December 4, 2025
Executive Compensation Disclosure Reform: I’m Dreaming Big
Yesterday on TheCorporateCounsel.net, Meredith shared a speech from SEC Chair Paul Atkins about “Revitalizing America’s Markets at 250.” One takeaway was that executive compensation disclosure reform is still very much on the Chair’s priority list – probably fitting under the umbrella of “Rationalization of Disclosure Practices” on the Reg Flex Agenda that was published a few months ago. Moreover, when they press the reset button, Chair Atkins’ speech suggests that a driving principle for any revised rules will be a focus on financial materiality.
Here’s an excerpt:
When the SEC’s disclosure regime has been hijacked to require information unmoored from materiality, investors do not benefit. In his recent and final Thanksgiving letter to shareholders, Warren Buffett highlighted a prime example of this hazard. Any summary I give cannot do justice to Mr. Buffett’s own words. So, I quote for you the following excerpt from his letter:
During my lifetime, reformers sought to embarrass CEOs by requiring the disclosure of the compensation of the boss compared to what was being paid to the average employee. Proxy statements promptly ballooned to 100-plus pages compared to 20 or less earlier.

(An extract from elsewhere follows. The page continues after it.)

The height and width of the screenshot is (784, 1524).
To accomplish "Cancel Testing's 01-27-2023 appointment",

But the good intentions didn’t work; instead they backfired. Based on the majority of my observations – the CEO of company “A” looked at his competitor at company “B” and subtly conveyed to his board that he should be worth more. Of course, he also boosted the pay of directors and was careful who he placed on the compensation committee. The new rules produced envy, not moderation.

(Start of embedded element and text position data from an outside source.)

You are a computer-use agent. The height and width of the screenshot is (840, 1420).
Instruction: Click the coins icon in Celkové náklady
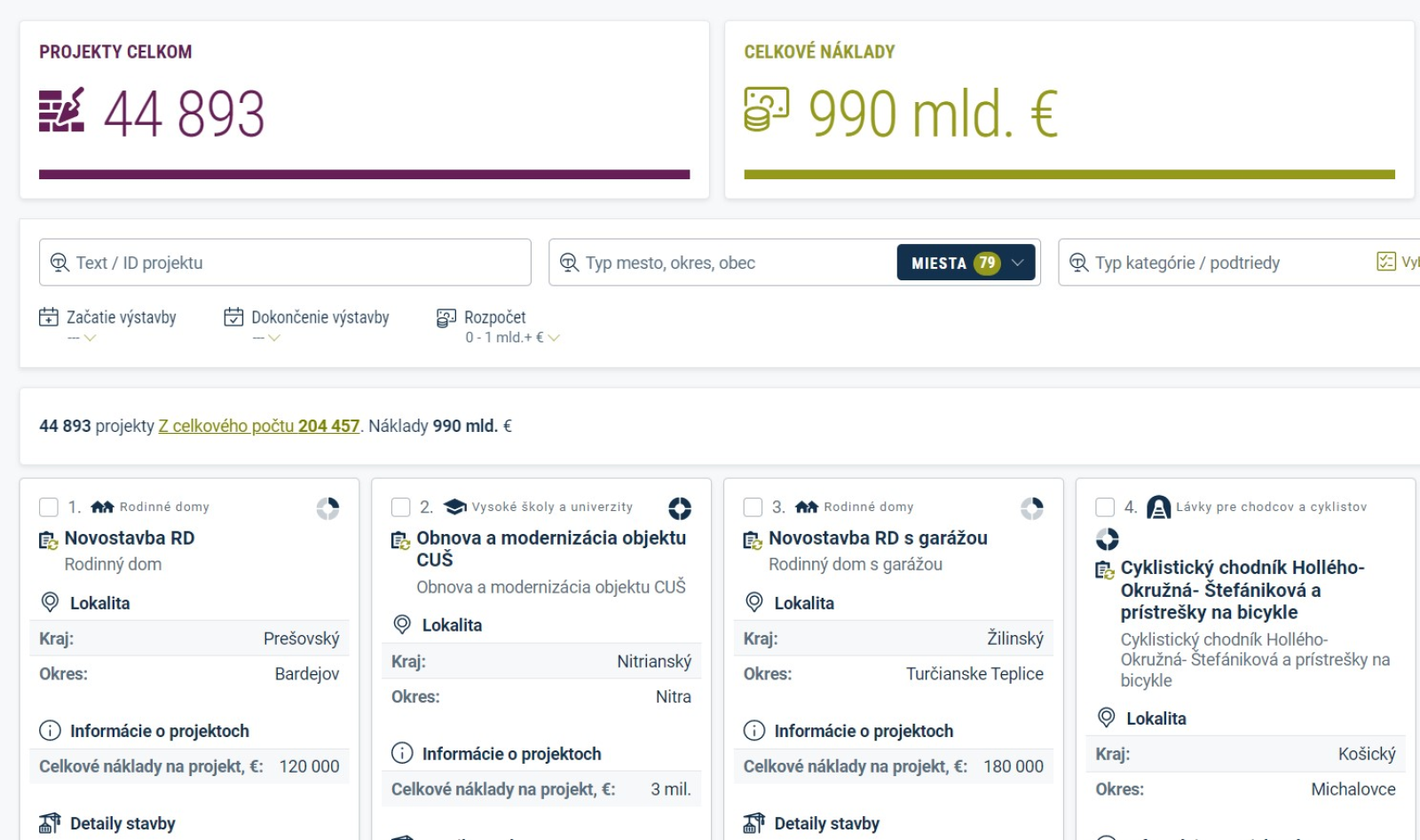tap(766, 110)
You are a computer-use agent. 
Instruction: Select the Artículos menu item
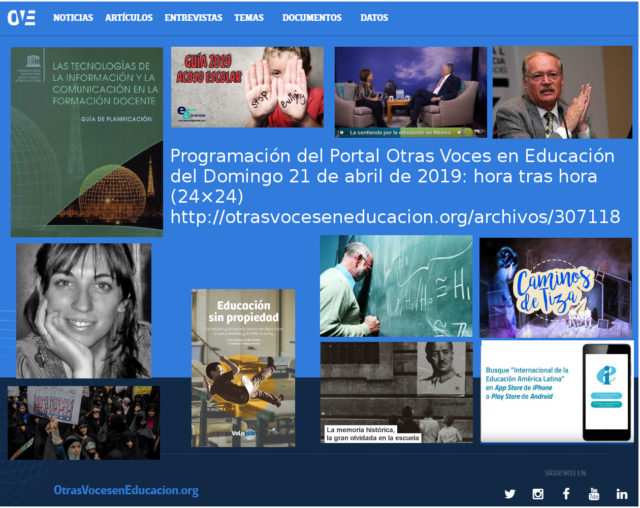click(129, 18)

The ratcheting took on a life of its own.
I share Mr. Buffett’s observations and concerns, which is why earlier this year, the SEC held a roundtable that brought together companies, investors, law firms, and compensation consultants to discuss the current state of the agency’s executive compensation disclosure rules and potential reforms. Somewhat to my surprise, there was universal agreement among the panelists that the length and complexity of executive compensation disclosure have limited its usefulness and insight to investors. We need a re-set of these and other SEC disclosure requirements, and this roundtable was one of the first steps to execute my goal of ensuring that materiality is the north star of the SEC’s disclosure regime.
Among other topics, Chair Atkins also reiterated his focus on disclosure accommodations for smaller and newly public companies – which may overlap with updates to executive compensation disclosure rules.
It may be too ambitious to hope for a rule proposal under the Christmas tree this year, but hey – my daughter is convinced she’ll get a unicorn. So, in the spirit of these holidays, I’m going to follow her lead and dream big. At any rate, it seems like it’ll be something to look forward to in the new year.